Esa palabra, «abandonan», resonó en mi pecho como un eco doloroso.

—Tienes razón —le dije—. Los amigos no se abandonan.

Su último día en el jardín de la esquina, Mateo llegó con un regalo: un álbum de fotos que él mismo había armado. En la primera página había escrito con su letra irregular: «Para mi abuelo del corazón».

Las páginas estaban llenas de dibujos suyos: él y yo leyendo juntos, el roble del patio, la habitación, incluso había dibujado a las enfermeras. En la última página había pegado una foto que su mamá nos había tomado un martes cualquiera, los dos sonriendo con un libro en el medio.

—Para que no se olvide de mí —me dijo.

—Jamás podría olvidarme de ti, Mateo.

Nos abrazamos, y por primera vez en tres años, cuatro meses y muchos días más, lloré de felicidad en lugar de tristeza.
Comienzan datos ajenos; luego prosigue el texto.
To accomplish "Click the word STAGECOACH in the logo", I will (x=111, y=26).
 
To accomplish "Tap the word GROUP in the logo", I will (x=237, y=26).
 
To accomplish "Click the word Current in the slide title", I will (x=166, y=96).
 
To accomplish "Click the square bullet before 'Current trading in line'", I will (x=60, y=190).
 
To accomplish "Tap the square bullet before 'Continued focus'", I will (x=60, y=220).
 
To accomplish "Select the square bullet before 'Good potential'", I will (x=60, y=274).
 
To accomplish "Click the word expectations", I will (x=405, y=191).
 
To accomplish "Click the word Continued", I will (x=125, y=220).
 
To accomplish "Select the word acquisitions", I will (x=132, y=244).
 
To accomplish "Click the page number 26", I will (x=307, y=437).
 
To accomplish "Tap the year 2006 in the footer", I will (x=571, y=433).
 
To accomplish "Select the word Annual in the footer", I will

Mateo cumplió su promesa. Viene cada quince días ahora, acompañado por su mamá, una mujer dulce que me saluda como si fuera parte de su familia. Ya no lee cuentos infantiles; ahora estamos con «Don Quijote», y discutimos cada capítulo como dos intelectuales.

El otro día, mientras leía sobre las aventuras del Ingenioso Hidalgo, me dijo:

—Señor Aurelio, ¿sabe que usted cambió mi vida?

—¿Yo? —le pregunté sorprendido—. Mateo, tú cambiaste la mía.

—¿En serio?

—Antes de que llegaras, yo era como este geriátrico: un lugar donde las cosas van a esperar el final. Tú me enseñaste que la vida puede comenzar a cualquier edad, si hay alguien que quiera compartirla contigo.

Mateo sonrió, esa sonrisa que ilumina toda la habitación.

—Bueno, pero ahora tenemos que seguir leyendo. Quiero saber si Don Quijote encuentra a Dulcinea.

—La va a encontrar —le aseguré—. Las personas que buscan el amor verdadero siempre lo encuentran. Solo que a veces viene en formas que no esperamos.

Mientras Mateo retomaba la lectura, pensé en lo cierto que era eso. Yo había buscado el amor en las visitas de mi familia, en el reconocimiento, en el recuerdo. Pero el amor había llegado en la forma de un niño de cinco años con una mochila enorme y un corazón aún más grande.

Ahora, cuando la gente me pregunta por mi familia, les cuento de Mateo. Mi nieto del alma, mi compañero de aventuras literarias, mi prueba de que nunca es demasiado tarde para encontrar a alguien que te elija, que te visite, que te lea cuentos y te recuerde que sigues siendo parte del mundo.

Porque al final, la familia no siempre es la que nace contigo. A veces, es la que decides construir, un martes cualquiera, una página a la vez.